TASK REQUIREMENTS: Update the stretch of items from the start through the line containing "(1387, 765)", giving those lines again with "subheading" changed to "heading" and all else unchanged.

Rows of pointing data
────
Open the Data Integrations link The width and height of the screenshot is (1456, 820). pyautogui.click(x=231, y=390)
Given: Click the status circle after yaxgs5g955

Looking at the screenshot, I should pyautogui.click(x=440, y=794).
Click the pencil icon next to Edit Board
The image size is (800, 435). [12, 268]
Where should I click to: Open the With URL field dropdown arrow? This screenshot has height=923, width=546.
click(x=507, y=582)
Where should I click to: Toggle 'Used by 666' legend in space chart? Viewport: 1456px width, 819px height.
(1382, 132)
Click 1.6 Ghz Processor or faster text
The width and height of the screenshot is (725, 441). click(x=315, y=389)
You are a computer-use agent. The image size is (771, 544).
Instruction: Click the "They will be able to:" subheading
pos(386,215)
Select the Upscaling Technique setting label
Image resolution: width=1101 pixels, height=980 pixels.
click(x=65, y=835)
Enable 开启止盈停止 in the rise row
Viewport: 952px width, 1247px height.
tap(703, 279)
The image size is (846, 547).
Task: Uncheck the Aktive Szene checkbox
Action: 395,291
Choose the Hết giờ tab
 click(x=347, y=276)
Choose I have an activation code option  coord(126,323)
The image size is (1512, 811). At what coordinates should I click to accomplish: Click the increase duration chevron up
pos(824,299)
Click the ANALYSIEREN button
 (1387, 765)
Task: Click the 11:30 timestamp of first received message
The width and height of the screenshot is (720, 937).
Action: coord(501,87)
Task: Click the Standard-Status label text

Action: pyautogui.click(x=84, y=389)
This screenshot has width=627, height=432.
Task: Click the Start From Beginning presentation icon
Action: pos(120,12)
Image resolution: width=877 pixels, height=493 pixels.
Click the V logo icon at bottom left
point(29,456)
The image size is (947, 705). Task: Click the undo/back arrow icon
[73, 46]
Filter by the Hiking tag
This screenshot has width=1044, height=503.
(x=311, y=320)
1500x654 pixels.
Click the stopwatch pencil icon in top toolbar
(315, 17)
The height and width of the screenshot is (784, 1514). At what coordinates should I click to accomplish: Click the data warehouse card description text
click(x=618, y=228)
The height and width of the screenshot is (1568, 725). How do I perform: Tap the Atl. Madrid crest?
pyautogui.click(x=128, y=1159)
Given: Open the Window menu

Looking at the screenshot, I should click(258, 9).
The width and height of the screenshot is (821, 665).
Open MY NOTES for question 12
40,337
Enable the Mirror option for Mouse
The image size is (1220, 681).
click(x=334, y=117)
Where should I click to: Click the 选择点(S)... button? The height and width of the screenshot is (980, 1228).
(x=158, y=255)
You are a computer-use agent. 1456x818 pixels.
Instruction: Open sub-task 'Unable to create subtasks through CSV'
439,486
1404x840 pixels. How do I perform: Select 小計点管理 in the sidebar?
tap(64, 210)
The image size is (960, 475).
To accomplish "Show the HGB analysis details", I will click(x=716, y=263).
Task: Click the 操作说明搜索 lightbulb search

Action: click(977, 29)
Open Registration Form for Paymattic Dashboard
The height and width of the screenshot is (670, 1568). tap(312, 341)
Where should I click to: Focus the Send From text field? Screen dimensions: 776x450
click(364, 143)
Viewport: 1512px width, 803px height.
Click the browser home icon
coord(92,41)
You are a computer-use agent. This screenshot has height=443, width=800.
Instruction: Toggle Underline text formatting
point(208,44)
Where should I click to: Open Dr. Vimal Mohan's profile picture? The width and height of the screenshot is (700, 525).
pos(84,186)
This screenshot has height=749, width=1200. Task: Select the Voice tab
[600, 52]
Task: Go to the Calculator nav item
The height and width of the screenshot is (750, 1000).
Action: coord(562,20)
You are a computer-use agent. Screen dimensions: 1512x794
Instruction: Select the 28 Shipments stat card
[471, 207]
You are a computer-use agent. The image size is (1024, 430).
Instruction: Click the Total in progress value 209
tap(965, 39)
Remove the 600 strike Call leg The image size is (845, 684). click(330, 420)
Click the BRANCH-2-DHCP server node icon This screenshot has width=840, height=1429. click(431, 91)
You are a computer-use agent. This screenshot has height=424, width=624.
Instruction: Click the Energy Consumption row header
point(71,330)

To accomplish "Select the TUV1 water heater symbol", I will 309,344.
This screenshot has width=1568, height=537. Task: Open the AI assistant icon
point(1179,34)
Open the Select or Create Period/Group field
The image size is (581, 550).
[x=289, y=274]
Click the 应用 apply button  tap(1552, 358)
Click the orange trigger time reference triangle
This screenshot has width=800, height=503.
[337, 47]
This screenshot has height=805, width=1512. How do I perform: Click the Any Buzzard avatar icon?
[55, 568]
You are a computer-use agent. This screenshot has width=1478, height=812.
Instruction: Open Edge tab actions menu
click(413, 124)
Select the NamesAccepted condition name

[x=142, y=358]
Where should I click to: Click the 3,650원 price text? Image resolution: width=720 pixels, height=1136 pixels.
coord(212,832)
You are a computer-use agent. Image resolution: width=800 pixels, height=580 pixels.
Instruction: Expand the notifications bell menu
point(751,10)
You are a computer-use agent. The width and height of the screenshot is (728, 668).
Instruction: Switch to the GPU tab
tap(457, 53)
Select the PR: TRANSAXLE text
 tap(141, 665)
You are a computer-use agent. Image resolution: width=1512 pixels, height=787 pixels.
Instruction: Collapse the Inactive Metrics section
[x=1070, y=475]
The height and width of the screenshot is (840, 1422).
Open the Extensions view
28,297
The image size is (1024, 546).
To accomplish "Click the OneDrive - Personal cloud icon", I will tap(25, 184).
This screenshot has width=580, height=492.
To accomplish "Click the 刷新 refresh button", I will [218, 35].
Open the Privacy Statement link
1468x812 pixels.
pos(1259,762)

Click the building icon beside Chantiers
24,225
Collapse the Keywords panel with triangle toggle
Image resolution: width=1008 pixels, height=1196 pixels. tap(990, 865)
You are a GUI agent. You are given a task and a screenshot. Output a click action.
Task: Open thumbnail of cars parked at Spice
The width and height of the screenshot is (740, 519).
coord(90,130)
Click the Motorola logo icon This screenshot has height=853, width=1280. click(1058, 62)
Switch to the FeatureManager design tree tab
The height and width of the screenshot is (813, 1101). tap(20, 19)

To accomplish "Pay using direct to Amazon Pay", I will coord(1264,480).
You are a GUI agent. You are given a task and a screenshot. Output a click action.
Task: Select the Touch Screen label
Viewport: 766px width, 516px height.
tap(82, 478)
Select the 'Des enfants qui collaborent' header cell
────
FULL RESPONSE:
Open the Data Integrations link The width and height of the screenshot is (1456, 820). pyautogui.click(x=231, y=390)
Given: Click the status circle after yaxgs5g955

Looking at the screenshot, I should pyautogui.click(x=440, y=794).
Click the pencil icon next to Edit Board
The image size is (800, 435). [12, 268]
Where should I click to: Open the With URL field dropdown arrow? This screenshot has height=923, width=546.
click(x=507, y=582)
Where should I click to: Toggle 'Used by 666' legend in space chart? Viewport: 1456px width, 819px height.
(1382, 132)
Click 1.6 Ghz Processor or faster text
The width and height of the screenshot is (725, 441). click(x=315, y=389)
You are a computer-use agent. The image size is (771, 544).
Instruction: Click the "They will be able to:" heading
pos(386,215)
Select the Upscaling Technique setting label
Image resolution: width=1101 pixels, height=980 pixels.
click(x=65, y=835)
Enable 开启止盈停止 in the rise row
Viewport: 952px width, 1247px height.
tap(703, 279)
The image size is (846, 547).
Task: Uncheck the Aktive Szene checkbox
Action: 395,291
Choose the Hết giờ tab
 click(x=347, y=276)
Choose I have an activation code option  coord(126,323)
The image size is (1512, 811). At what coordinates should I click to accomplish: Click the increase duration chevron up
pos(824,299)
Click the ANALYSIEREN button
 (1387, 765)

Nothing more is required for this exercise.